September 27, 2013
Forty-eight young Indigenous students have learned the hard way exactly how tough life was for their great-grandparents … but they were still smiling when they walked into Cherbourg on Thursday morning.
The students, all part of the Yalari scholarship program, came from all over Queensland, NSW, Western Australia and the Northern Territory to take part in the second Commemorative Walk To Cherbourg.
And they all gave up a week of their holidays for the privilege of walking 122km.
The walk re-enacts the forced movement of 61 Aborigines from the Durundur mission (now Woodford) to Barambah mission (now Cherbourg) in 1904; 115 of the former Durundur inhabitants were luckier … they caught the train!
The people who walked included men, women and children. Amongst them were the grandparents of many current Cherbourg and Murgon residents.
Jeanette Brown recalled today how her grandmother Eliza Malone carried her son Lenny all the way on his shoulders …
Fast forwarding to 2013, the young walkers had it a lot easier, camping at Kilcoy, Landcruiser Mountain Park and Yallakool on their way to Cherbourg.
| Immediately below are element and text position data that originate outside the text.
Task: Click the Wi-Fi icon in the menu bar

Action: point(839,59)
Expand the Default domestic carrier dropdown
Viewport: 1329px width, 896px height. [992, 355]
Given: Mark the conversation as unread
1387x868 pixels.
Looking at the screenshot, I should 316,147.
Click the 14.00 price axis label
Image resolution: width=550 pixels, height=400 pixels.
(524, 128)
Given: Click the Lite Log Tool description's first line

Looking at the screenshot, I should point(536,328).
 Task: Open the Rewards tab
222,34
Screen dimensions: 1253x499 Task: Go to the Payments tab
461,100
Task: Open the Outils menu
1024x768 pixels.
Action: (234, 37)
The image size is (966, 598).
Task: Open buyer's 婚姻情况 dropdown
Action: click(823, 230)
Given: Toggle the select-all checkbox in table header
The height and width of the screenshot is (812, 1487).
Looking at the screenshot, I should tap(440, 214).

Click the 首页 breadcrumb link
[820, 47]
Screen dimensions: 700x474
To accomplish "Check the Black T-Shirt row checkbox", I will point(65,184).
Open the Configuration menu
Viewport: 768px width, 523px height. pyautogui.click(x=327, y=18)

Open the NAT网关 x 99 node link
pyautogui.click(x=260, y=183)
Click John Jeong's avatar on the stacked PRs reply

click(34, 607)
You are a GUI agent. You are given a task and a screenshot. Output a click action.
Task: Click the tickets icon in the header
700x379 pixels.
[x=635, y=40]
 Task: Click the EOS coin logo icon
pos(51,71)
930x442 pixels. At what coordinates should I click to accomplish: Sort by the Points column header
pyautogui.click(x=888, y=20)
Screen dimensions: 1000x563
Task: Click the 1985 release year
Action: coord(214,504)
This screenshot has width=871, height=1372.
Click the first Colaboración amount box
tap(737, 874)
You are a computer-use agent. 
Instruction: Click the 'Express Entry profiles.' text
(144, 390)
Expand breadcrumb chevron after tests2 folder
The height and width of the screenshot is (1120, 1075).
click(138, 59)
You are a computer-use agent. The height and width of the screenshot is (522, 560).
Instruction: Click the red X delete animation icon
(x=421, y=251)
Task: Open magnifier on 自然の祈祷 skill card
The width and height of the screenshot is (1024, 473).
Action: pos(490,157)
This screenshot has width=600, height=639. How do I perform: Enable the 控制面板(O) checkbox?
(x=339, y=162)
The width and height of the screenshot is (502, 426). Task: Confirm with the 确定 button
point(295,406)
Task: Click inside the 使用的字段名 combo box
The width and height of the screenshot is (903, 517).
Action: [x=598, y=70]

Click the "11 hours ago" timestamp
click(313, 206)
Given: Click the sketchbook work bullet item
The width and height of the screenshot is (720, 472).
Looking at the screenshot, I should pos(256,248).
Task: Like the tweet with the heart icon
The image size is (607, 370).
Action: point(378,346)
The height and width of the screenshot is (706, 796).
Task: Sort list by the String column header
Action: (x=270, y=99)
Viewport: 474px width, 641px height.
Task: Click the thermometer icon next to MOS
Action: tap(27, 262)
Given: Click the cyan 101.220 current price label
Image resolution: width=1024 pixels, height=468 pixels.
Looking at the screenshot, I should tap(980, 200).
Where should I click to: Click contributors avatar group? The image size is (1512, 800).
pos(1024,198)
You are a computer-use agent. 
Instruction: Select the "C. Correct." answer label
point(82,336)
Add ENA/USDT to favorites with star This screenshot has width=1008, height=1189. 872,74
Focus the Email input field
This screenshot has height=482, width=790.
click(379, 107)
But it was still more than 100km, and the warm weather added to their discomfort.
Fortunately, the only injuries along the way were a few blisters.
Each of the students was presented with a Commemorative Certificate by Cherbourg mayor Ken Bone and elder Grace Stanley when they arrived at The Ration Shed Museum.
Yalari is a not-for-profit organisation begun by former Murgon resident – and 2011 Australian of the Year finalist – Waverley Stanley.
It offers secondary education scholarships at Australia’s leading boarding schools for Indigenous students.
The first Commemorative Walk was held in 2011. On that occasion, 36 students were accompanied by volunteers from the Army Defence Force’s 9RQR regiment based in Brisbane.